[Extracted data entries]
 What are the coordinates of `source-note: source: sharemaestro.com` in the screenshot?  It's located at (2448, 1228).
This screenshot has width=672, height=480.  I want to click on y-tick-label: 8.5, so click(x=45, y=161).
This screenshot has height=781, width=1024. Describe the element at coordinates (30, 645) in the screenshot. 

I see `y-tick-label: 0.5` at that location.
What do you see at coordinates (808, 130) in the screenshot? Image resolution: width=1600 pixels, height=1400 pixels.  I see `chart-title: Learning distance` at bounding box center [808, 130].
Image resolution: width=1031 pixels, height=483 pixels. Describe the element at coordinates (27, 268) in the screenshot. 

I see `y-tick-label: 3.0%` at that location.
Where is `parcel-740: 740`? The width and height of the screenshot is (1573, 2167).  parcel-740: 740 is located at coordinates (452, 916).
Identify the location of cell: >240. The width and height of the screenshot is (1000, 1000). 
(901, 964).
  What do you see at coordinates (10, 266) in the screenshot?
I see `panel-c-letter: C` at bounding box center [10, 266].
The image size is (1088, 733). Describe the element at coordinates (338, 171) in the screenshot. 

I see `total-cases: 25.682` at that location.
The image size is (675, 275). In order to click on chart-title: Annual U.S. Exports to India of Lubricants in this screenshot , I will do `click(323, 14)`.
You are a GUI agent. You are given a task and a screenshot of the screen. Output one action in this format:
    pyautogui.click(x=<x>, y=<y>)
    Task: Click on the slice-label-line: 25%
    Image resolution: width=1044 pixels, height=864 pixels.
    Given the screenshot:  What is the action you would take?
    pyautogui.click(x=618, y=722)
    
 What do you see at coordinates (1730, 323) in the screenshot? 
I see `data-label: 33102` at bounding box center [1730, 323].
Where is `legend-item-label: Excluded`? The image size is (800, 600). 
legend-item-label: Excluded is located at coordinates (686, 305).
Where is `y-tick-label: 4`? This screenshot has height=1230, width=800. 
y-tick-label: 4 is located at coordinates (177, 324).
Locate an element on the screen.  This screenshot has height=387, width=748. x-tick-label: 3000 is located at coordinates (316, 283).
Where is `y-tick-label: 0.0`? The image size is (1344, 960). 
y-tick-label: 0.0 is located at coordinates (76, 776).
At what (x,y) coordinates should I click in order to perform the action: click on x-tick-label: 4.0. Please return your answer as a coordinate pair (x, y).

Your goal:
Output the records exactly as they appear, starting at the line containing "Identify the location" and ending after the line containing "y-tick-label: 4 is".

Task solution:
Identify the location of cell: >240. The width and height of the screenshot is (1000, 1000). 
(901, 964).
  What do you see at coordinates (10, 266) in the screenshot?
I see `panel-c-letter: C` at bounding box center [10, 266].
The image size is (1088, 733). Describe the element at coordinates (338, 171) in the screenshot. 

I see `total-cases: 25.682` at that location.
The image size is (675, 275). In order to click on chart-title: Annual U.S. Exports to India of Lubricants in this screenshot , I will do `click(323, 14)`.
You are a GUI agent. You are given a task and a screenshot of the screen. Output one action in this format:
    pyautogui.click(x=<x>, y=<y>)
    Task: Click on the slice-label-line: 25%
    Image resolution: width=1044 pixels, height=864 pixels.
    Given the screenshot:  What is the action you would take?
    pyautogui.click(x=618, y=722)
    
 What do you see at coordinates (1730, 323) in the screenshot? 
I see `data-label: 33102` at bounding box center [1730, 323].
Where is `legend-item-label: Excluded`? The image size is (800, 600). 
legend-item-label: Excluded is located at coordinates (686, 305).
Where is `y-tick-label: 4`? This screenshot has height=1230, width=800. 
y-tick-label: 4 is located at coordinates (177, 324).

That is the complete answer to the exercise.